Research has found that a lack of diversity in our healthy microbiome may play a role in anxiety and depression. As a health practitioner, mapping a patient’s microbiome and ensuring optimal gut health is one of the first steps we can take in managing symptoms long term. - KEEP A FOOD DIARY
Foods like caffeine, sugar and additives such as MSG can cause anxiety. Keep a food diary and notice when and where you’re feeling anxious and how that could possibly be related to the foods you are eating. If you can’t pin point this yourself, take your food diary to your trusted health practitioner and discuss. - BALANCE YOUR BLOOD GLUCOSE LEVELS
When blood sugar levels drop (hypoglycemia), the body releases stress hormones like adrenaline, which can trigger or worsen anxiety symptoms. On the other hand, high blood sugar levels can lead to feelings of lethargy and discomfort, potentially contributing to anxiety as well. Maintaining stable blood sugar levels through a balanced diet, regular meals, and healthy snacks can help mitigate these effects and promote better overall mental health. - EAT A WHOLEFOOD DIET
Whole foods, which are minimally processed and rich in nutrients, provide the body with essential vitamins and minerals that support brain health and mood regulation. Foods like fruits, vegetables, whole grains, nuts, and seeds are packed with nutrients that can positively impact brain chemistry and hormone regulation. A diet rich in whole foods also supports a healthy gut microbiome, which is increasingly recognized for its role in mental health through the gut-brain axis. - GET SOME REST
Whilst insomnia is a common side-effect of anxiety, low energy or fatigue can contribute to feelings of anxiety. Make sure you’re getting plenty of rest to ensure your re-charged and ready to fire on all cylinders. If you’re looking for tips to fall asleep, reduce your caffeine intake and read my post here. - EXERCISE
Exercising will release a whole lot of feel-good hormones that can help banish those feelings of anxiety and stress. - TALK ABOUT IT
Don’t be afraid to consult the experts, they can also offer you a range of techniques that will help you cope in almost any situation. - TAKE SOME SLOW, DEEP BREATHS
A series of deep breaths has been shown to relax the body and mind. Doing this for just a few minutes will help bring you back to a state of calm. If you can’t force yourself to do this at home, sign-up for a regular yoga or meditation. - WRITE-IT OUT
A wise Chinese medicine practitioner once told me that if you have too many thoughts running around in your head, write them down. At first I thought he was a little wacky, but now it’s how I deal with stress and/or overwhelm. - LOL (LAUGH OUT LOUD)

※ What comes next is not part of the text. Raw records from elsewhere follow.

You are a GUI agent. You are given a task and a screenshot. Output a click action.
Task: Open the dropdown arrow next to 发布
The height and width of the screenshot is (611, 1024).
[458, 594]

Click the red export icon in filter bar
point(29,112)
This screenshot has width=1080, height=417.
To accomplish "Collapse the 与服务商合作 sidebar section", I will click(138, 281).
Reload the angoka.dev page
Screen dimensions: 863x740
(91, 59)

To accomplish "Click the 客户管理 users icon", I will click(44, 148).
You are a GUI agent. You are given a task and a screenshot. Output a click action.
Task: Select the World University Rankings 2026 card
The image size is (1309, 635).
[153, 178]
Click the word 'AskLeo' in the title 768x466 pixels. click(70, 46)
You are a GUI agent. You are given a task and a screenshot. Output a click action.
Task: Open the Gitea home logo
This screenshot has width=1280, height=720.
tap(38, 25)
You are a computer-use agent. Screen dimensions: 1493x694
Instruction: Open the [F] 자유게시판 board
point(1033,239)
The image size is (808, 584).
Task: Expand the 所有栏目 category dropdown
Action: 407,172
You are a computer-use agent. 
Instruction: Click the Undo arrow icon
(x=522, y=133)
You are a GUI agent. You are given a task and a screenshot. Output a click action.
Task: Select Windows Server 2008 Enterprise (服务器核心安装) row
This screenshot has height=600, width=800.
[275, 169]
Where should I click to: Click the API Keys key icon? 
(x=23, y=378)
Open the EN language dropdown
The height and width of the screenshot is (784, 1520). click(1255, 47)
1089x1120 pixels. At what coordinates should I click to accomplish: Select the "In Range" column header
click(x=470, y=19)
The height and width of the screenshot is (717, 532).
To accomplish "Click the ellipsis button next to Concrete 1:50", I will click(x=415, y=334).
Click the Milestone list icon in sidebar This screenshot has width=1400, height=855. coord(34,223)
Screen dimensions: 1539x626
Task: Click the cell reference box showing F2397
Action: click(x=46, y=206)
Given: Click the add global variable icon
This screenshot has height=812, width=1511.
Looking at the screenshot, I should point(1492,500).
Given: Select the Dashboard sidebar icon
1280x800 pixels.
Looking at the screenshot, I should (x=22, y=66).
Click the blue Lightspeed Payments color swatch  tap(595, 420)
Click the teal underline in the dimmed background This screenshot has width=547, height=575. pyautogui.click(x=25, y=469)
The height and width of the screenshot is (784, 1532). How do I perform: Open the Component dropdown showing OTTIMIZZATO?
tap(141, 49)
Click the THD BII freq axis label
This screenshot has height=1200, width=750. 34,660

Laughing boosts your circulation, relaxes your muscles, whilst also switching off your stress response. The best part? It’s believed that your body can’t tell the difference between fake laughter and the real thing so all you have to do is fake it until you make it. - CONSIDER SUPPLEMENTATION
There are a number of nutrients that may help manage a patient’s anxiety however; it is essential that you discuss this with a qualified practitioner BEFORE taking any over-the-counter supplements. There are a number of drug/nutrient and interactions that can have serious side-effects.
If you suffer from anxiety, speak to a GP, psychologist/psychotherapist or health practitioner ASAP to help you manage your symptoms. Also the team at Beyond Blue are available on 1300 22 4636.